‘Laurel Hell’ to break the world

Mitski slays once more


Fair use from Dead Oceans

Elena Ortiz-Fishman

Nobody does melancholy like Mitski.

Long-awaited, her newest album, “Laurel Hell,” felt like being submerged in a can of coke — fizzy, bright and spilling over the edges. As a precursor to this release, Mitski has been teasing fans with impressive singles: “Heat Lightning,” “Working for the Knife,” “Love Me More” and “The Only Heartbreaker.” 

Of those, “Working for the Knife“ excelled. Being my favorite song on the album, it denounced the capitalistic deluge we find ourselves trapped in day-to-day, and criticized this very cycle. Following these songs, the hype for the newest addition to the Mitski-verse has been building up. My expectations have been growing, and they were met with a pop.

This album has so much to offer, and is differentiated from the norm in several key ways. In her past pieces, Mitski’s discography boasts slow, disconsolate songs, lamenting about the woes and triumphs of life. In “Laurel Hell,” I was surprised in my first listen-through to hear more bright, pop, dance-style songs. Looking deeper, though, these songs still share the classic despairing tone of all Mitski songs, looming under the cracked and peeling edges. 
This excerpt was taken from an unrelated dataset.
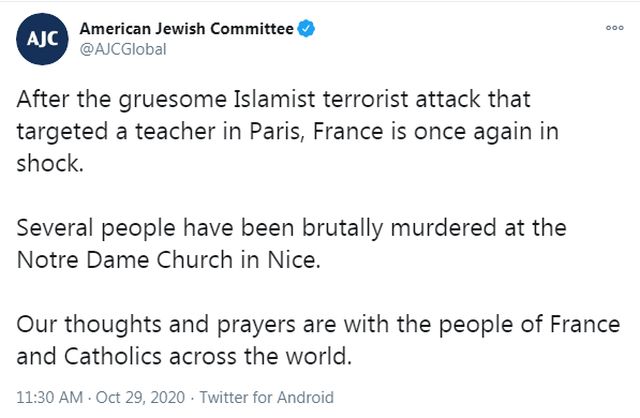
Task: Open the tweet's more options menu
Action: pos(614,28)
Such as in “Should’ve Been Me,” she did a great job of hooking in listeners with catchy background music filled with chimes and synth. Then, listening closer to the lyrics reveals the underlying insecurities everyone feels. 

The first song of the album was “Valentine, Texas“ — a song that perfectly encapsulates the spirit of Mitski. Mixing together the complementary concepts of cowboy-vibes and tragic love, this was immediately my favorite. The imagery this song emits is of dusty nights, a glimmering fire and a smog-eaten sky. The gloomy aura perpetuated through the final chords resonated deeply with me. 

Posted at the same time of the album release was the music video for “Stay Soft.“ In a garden of Eden-esque landscape, the video shows Mitski giving the performance of a lifetime: cutting her hand open for a carnivorous flower, running from monsters and assuming world dominance, all executed in beautiful, artistic fervor. 

My second favorite, topping off one of the last songs of the album, “I Guess,” was perfect in every way. The dragging piano melody felt like sticking your head in a goldfish bowl and shaking it around a little bit. The underwater, suffocating quality exacerbated the long-held message Mitski is sending: you are alone and no one loves you. 

Every element of the album was executed to perfection, justly encapsulating feelings of hope, loss, doom and overwhelming yearning. Mitski leaves us all with one question: who have I become tonight? What type of person will I be tomorrow?